Oppassers 1. De afzender moet er voor zorg dragen, dat een aantal terzake kundige, zo mogelijk bevaren oppassers, die belast zijn met de verzorging van de dieren gedurende de reis aan boord zijn en wel voor paarden en voor rundvee ten minste één op dertig stuks, voor varkens, schapen en geiten ten minste één op honderd stuks.

2. Indien geen volle aantallen, als in lid 1 genoemd, of veelvouden daarvan worden vervoerd, mag één oppasser met de verzorging van ten hoogste 35 paarden of stuks rundvee worden belast, dan wel met de verzorging van ten hoogste 120 varkens, schapen of geiten.

3. (a) Bij een transport van ten minste 150 stuks paarden of rundvee moet de afzender tevens een ploegbaas medegeven, die verantwoordelijk is voor de wijze, waarop de oppassers hun taak uitoefenen en voor de goede verzorging van de dieren in het algemeen.

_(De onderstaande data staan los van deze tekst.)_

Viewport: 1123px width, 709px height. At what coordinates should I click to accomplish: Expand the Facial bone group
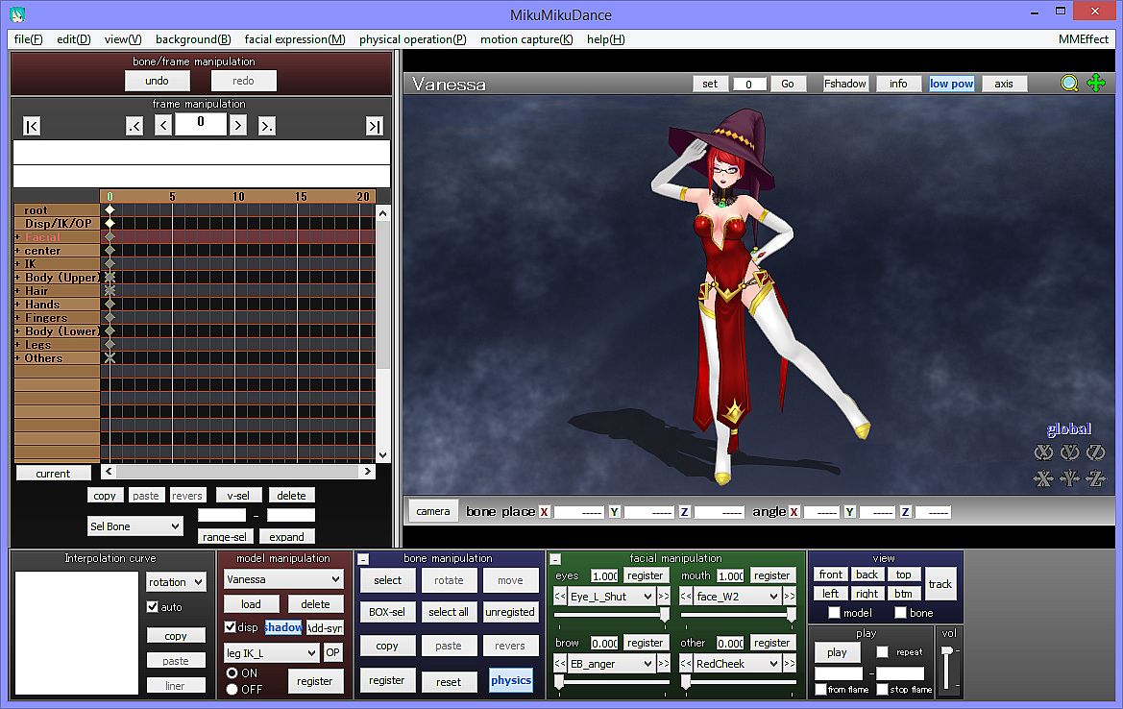point(17,237)
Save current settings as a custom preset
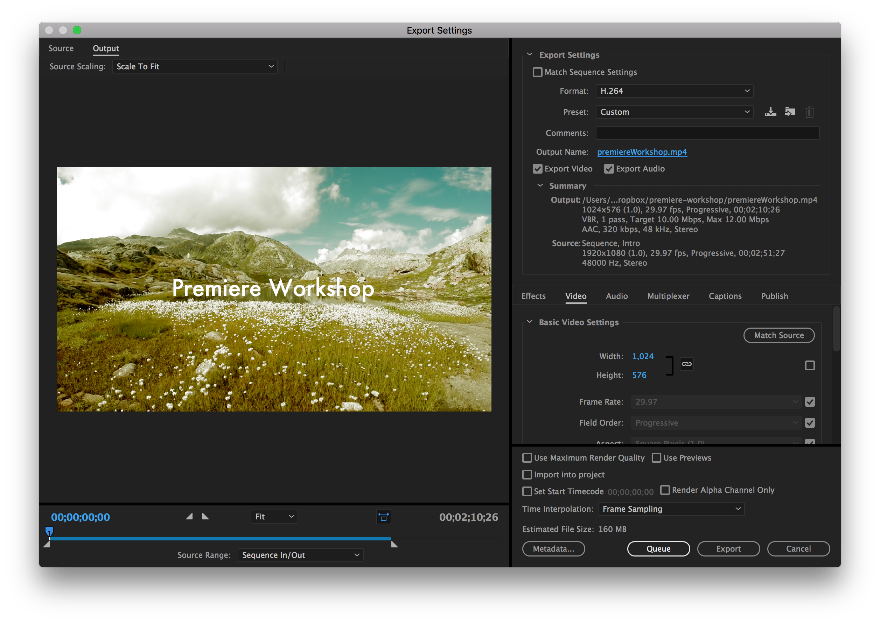The width and height of the screenshot is (880, 623). (771, 112)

(b) Bij een transport van minder dan 150 stuks paarden of rundvee moet de afzender één der oppassers aanwijzen, die naast zijn taak bij de verzorging van de dieren ook met de functie van ploegbaas is belast.

4. Bij het vervoer van melkkoeien en verse koeien moet op elke 15 koeien een vakbekwame melker aanwezig zijn. Bij het vervoer van drachtig rundvee moeten onder de oppassers steeds enige vakbekwame melkers aanwezig zijn.

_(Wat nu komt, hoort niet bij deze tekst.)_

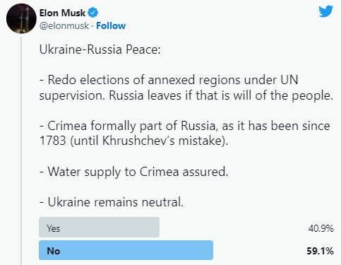Click the Twitter bird logo
Image resolution: width=341 pixels, height=265 pixels.
click(326, 11)
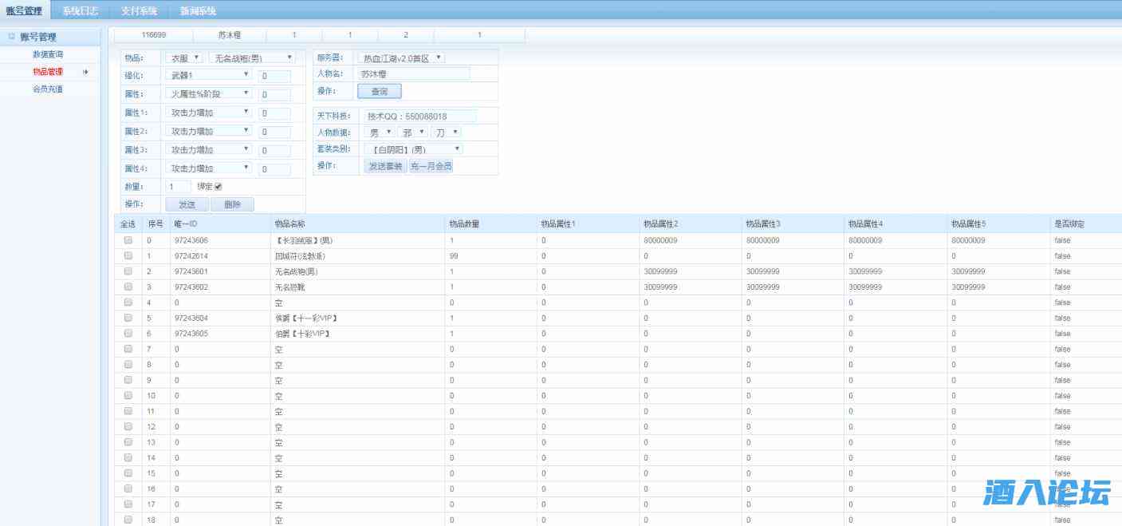Screen dimensions: 1122x526
Task: Open the 衣服 item type dropdown
Action: [x=183, y=58]
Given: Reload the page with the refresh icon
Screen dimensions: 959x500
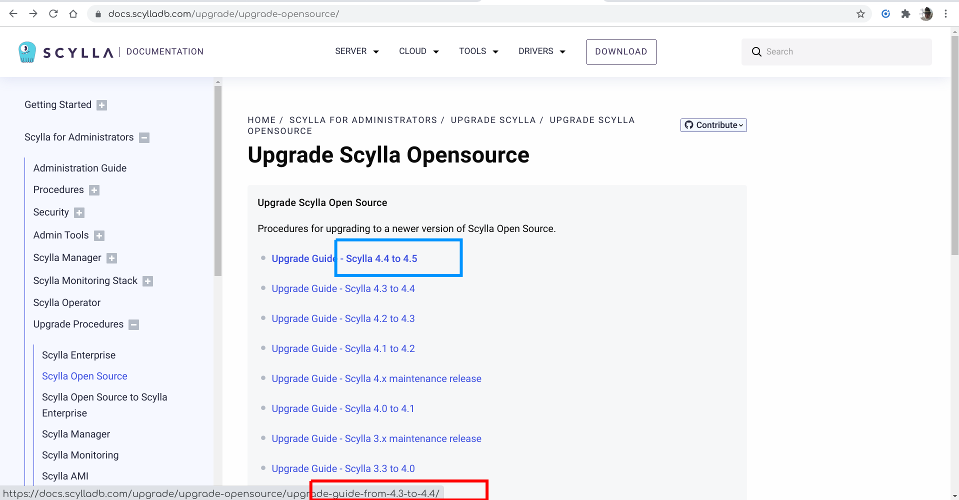Looking at the screenshot, I should (53, 14).

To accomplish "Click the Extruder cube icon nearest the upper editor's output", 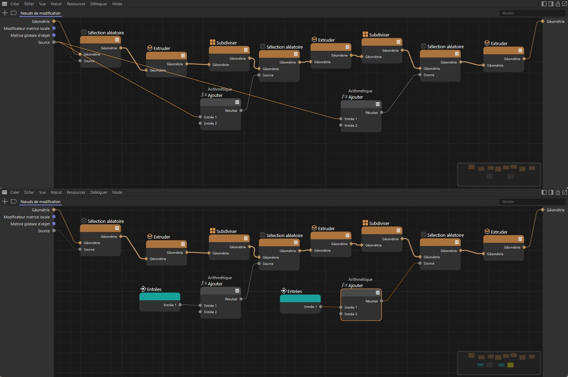I will [x=487, y=43].
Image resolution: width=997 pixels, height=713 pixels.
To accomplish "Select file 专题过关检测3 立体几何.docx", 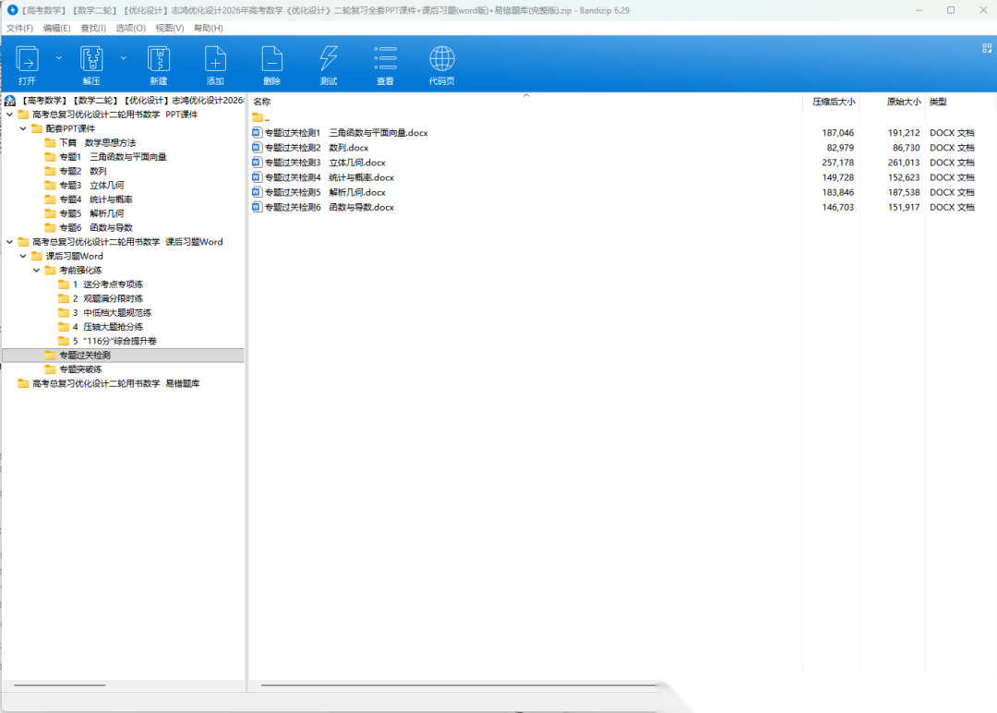I will click(x=325, y=163).
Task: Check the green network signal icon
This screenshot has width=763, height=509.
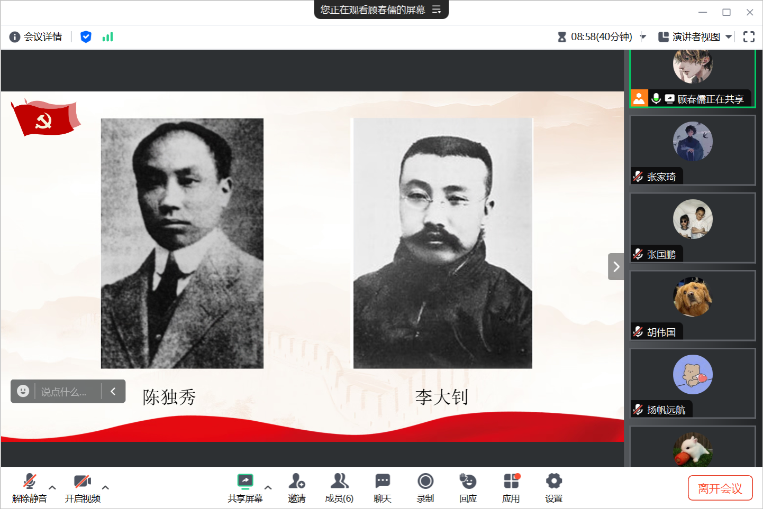Action: (x=107, y=37)
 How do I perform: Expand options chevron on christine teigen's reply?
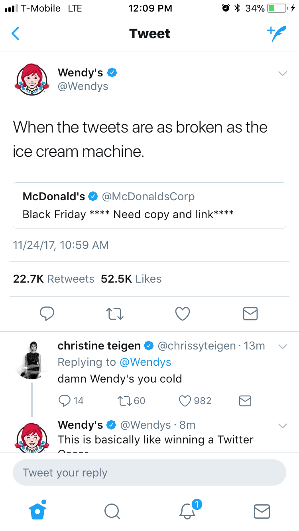(282, 346)
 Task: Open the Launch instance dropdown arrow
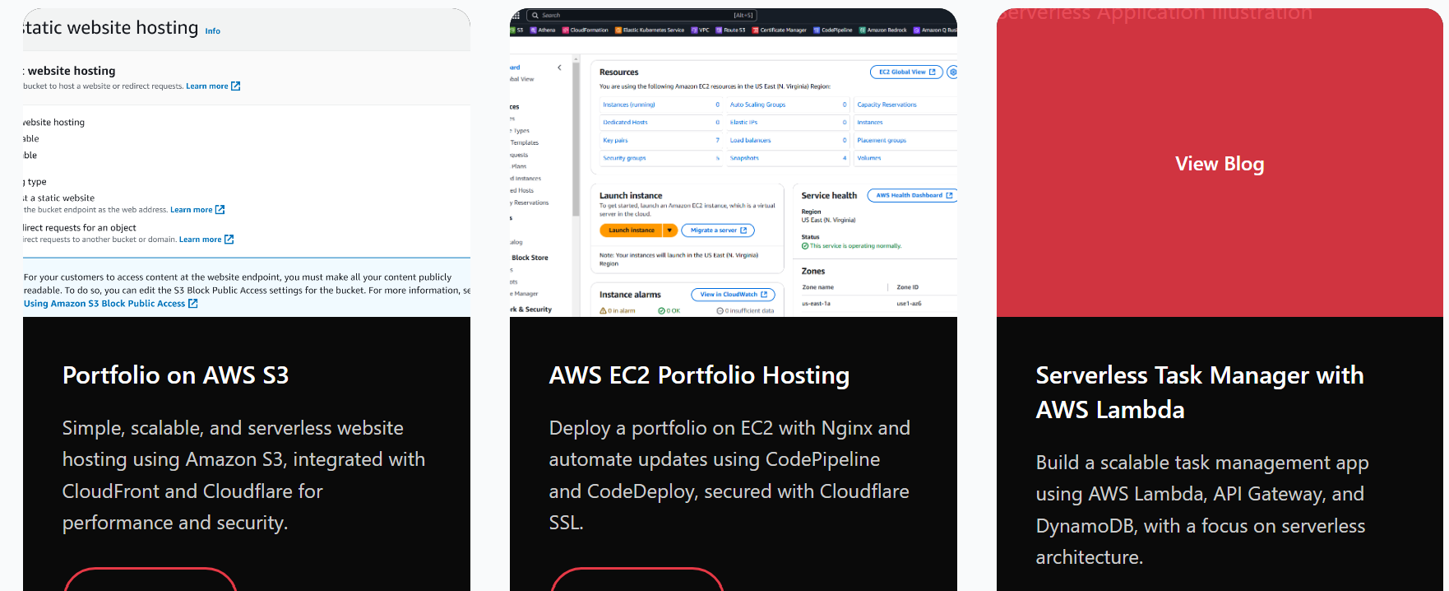(670, 230)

5. Indien een zending dieren bestaat uit ten hoogste 5 paarden of 10 stuks rundvee of 15 varkens of 30 schapen of geiten, kan de verzorging, in afwijking van het hierboven bepaalde, worden opgedragen aan leden van de bemanning van het schip, wanneer zulks naar het oordeel van de kapitein geen bezwaar oplevert.

6. De verzorging van dieren, waarvan verwacht kan worden, dat zij tijdens de reis zullen werpen, valt nimmer onder de afwijking in lid 5 bedoeld.

7. De oppassers mogen niet in de stalruimten worden gehuisvest. Hun zal huisvesting en voeding worden verstrekt door de vervoerder onder de voorwaarden, overeengekomen tussen de afzender en de vervoerder.

Artikel 13

Reiniging en ontsmetting Alle afdelingen van het schip, bestemd voor het vervoer van dieren, moeten vóór de inscheping grondig worden schoongemaakt en ontsmet ten genoegen van het Hoofd van de Scheepvaartinspectie. Tijdens de reis moeten alle stallen, waarin dieren worden vervoerd, geregeld worden gereinigd. In de tropen moeten de stallen ten minste tweemaal per etmaal worden gereinigd.